Türk hükümetinin mevcut demokrasi noksanlıklarını giderme konusundaki adımları atmamasının kalın çizgilerle vurgulandığı raporda, Türkiye’nin AB’ye tam üyeliği yerine stratejik partnerlik türü bir ilişki kurma fikrinin, birlik içinde taraftar toplamaya devam ettiği yazıldı.
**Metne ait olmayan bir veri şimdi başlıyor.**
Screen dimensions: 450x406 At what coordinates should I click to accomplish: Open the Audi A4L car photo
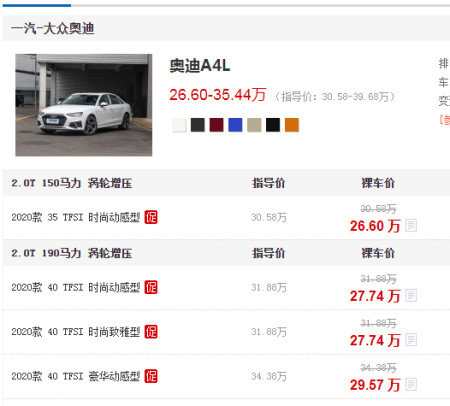click(84, 105)
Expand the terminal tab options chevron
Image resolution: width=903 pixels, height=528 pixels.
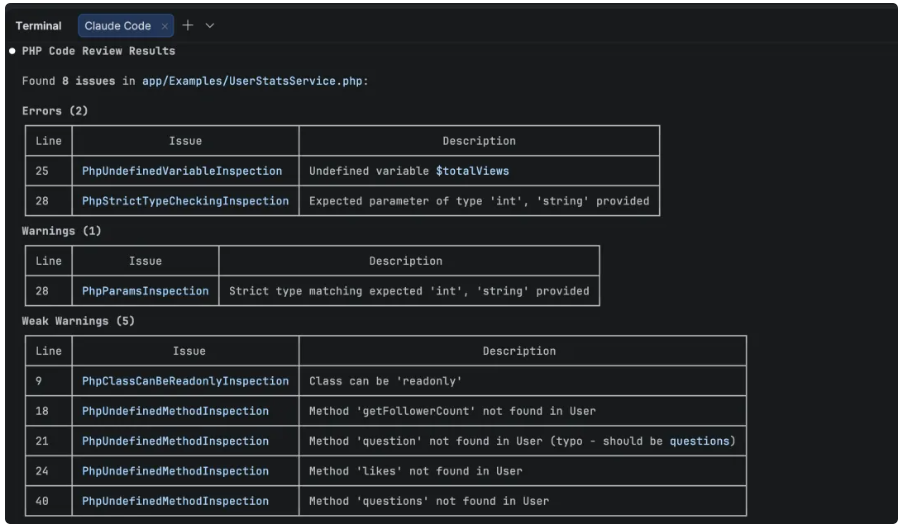tap(210, 25)
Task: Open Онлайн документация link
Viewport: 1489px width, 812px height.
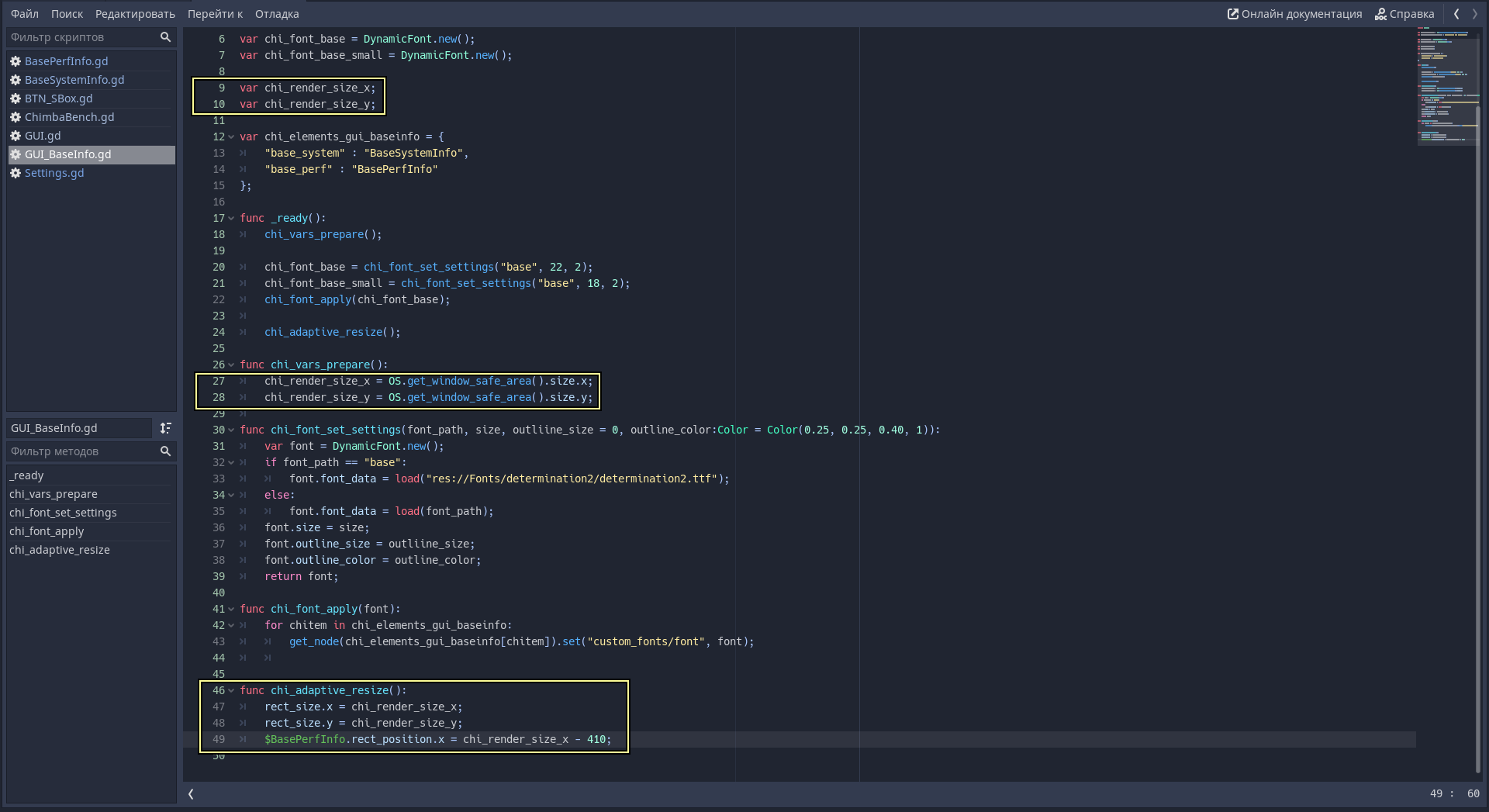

AB’nin standart kriterlerinin herhangi bir şekilde pazarlık konusu olmayacağının bir kez daha belirtildiği raporda, İmamoğlu’nun tutuklanması olayı geniş yer tutarken, bunun ‘siyasi bir adım’ olduğu belirtiliyor. Türkiye’nin demokrasi endeksinin son yıllarda endişe verici bir şekilde gerilediğine dikkat çekilen raporun taslak metninde Kıbrıs’la ilgili herhangi bir ibare yok.
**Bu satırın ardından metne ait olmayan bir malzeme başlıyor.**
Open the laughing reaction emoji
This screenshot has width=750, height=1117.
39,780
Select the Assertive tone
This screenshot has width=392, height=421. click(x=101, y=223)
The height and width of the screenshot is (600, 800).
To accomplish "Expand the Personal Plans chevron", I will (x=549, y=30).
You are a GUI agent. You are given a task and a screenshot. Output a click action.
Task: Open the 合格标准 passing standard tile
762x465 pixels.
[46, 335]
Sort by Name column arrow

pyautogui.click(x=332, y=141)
Ancak Salı gecesi AP’de görüşülecek olan raporun sonuç bildirgesinde Kıbrıs’la ilgili sert paragrafların olacağı muhakkak.
Hele de hafta sonu yapılan Külliye açılışında, Türkiye Cumhurbaşkanı Recep Tayyip Erdoğan’ın verdiği çözümsüzlük mesajları sonrası buna kesin gözüyle bakabiliriz.
Tam bir dayatma ve Kıbrıslı Türkleri görmezden gelen, yok sayan bir anlayışla inşa edilen, tekbirlerle açılan Külliye’nin hoş karşılanmayacağı bir gerçek.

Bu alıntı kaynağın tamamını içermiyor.